I strive to be my own best friend, being kind to myself, helping myself across a busy street, or sitting with myself in a challenging situation, offering myself comfort and solace. I can be an advocate for myself, a calming presence, a voice of reason and support, and offer myself a big hug and a shoulder to cry on. I can pull out the handkerchief and lovingly wipe away the tears. Those are transferable skills to be present with others, but I often benefit from practicing that good work on myself.
I practice self-care. I’m my own best nurse. I can plump up my pillow, put on the extra blanket, make myself some comfort food and find my teddy bear at the end of a hard day. The idea of “holding space” for others, by simply being present and attentive, also applies to me. The rest of the world’s insanity can be swirling around me, which is a reminder for me to hold some space for myself and be self-caring, to be the caretaker.
I do best at problem solving when I can see the Truth. Truth is often elusive, and others who seem to want to do harm to me, or use me, take my time and money, will manipulate the truth, bending and distorting it to their own advantage. I’m prone to be a people-pleaser, and default to thinking that others are always genuinely caring and kindly with me. But, that action by others is often manipulation and deceit. It really is my task to know what is the truth, and to recognize deception and truth bending for what it is, a means of lying and fraud. In that truth seeking, I need to hold my own self to the fire, to be self-critical, evaluative, assessing. I need to be aware of my own self-talk, my own ways I sabotage myself. It is a question of self-actualization, self-esteem, honoring and valuing my own friendship with myself. It becomes self-advocacy and self-assessment, self-love.
I need to see myself as unique, special, one of a kind. I do best when I deeply discount other people’s opinions about me. What others think of me really has nothing to do with me. They are caught up in their world, and their thoughts about me only help them explain their own perceptions of themselves, their own belief system. They don’t really know me anyway, especially the part of me that is the precious, unique parts of my soul that are God’s special gifts to me. The judgments of others are simply opinions, and really are uninformed opinions, not based upon Truth.

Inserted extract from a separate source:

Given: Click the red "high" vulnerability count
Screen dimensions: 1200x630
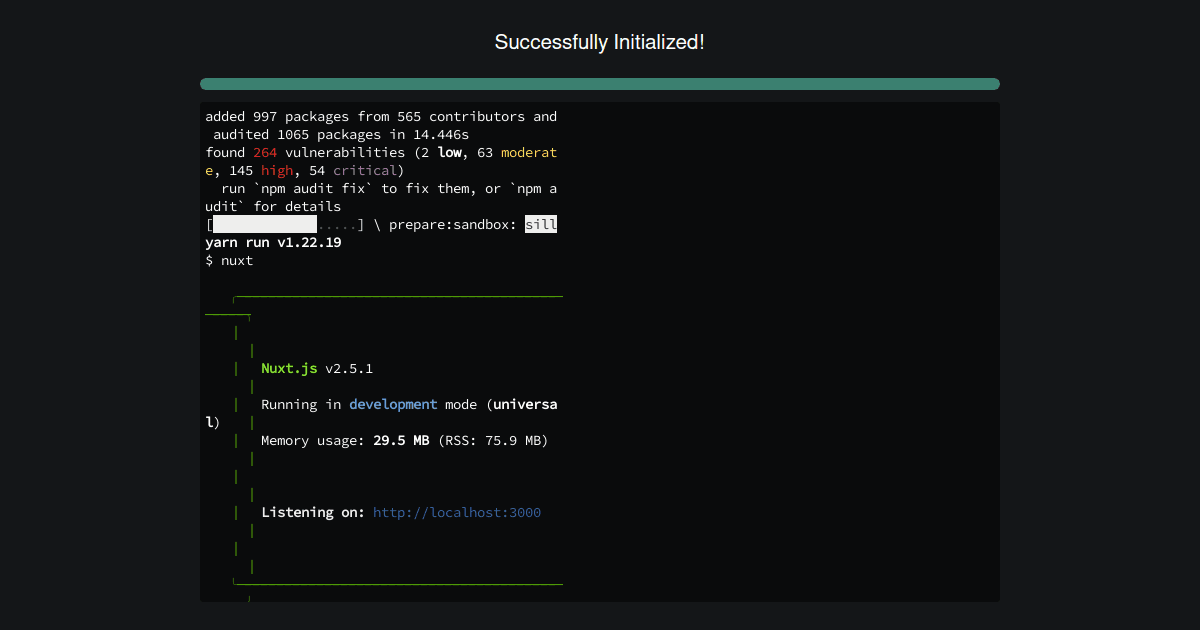Looking at the screenshot, I should (278, 170).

My own value, my own place in this world really is none of their business.
I try to declutter my life. That can start with things, but that work becomes especially effective in managing my relationships and encounters with the world. It goes back to the “does it bring me joy” question.
There’s also the “three gates” approach for managing what comes out of one’s mouth: is it true, is it necessary, is it kind?
I’m a verbal guy, opinionated and outspoken. I share my opinions, probably too freely. I’ve been trying to apply the “three gates” practice in my interactions with others. I’m trying to tamp down the judgmental aspects of what I say, and apply these “filters”. In that, I am working on being a better listener, and actually welcoming the times of quiet, of being present, and holding space for others.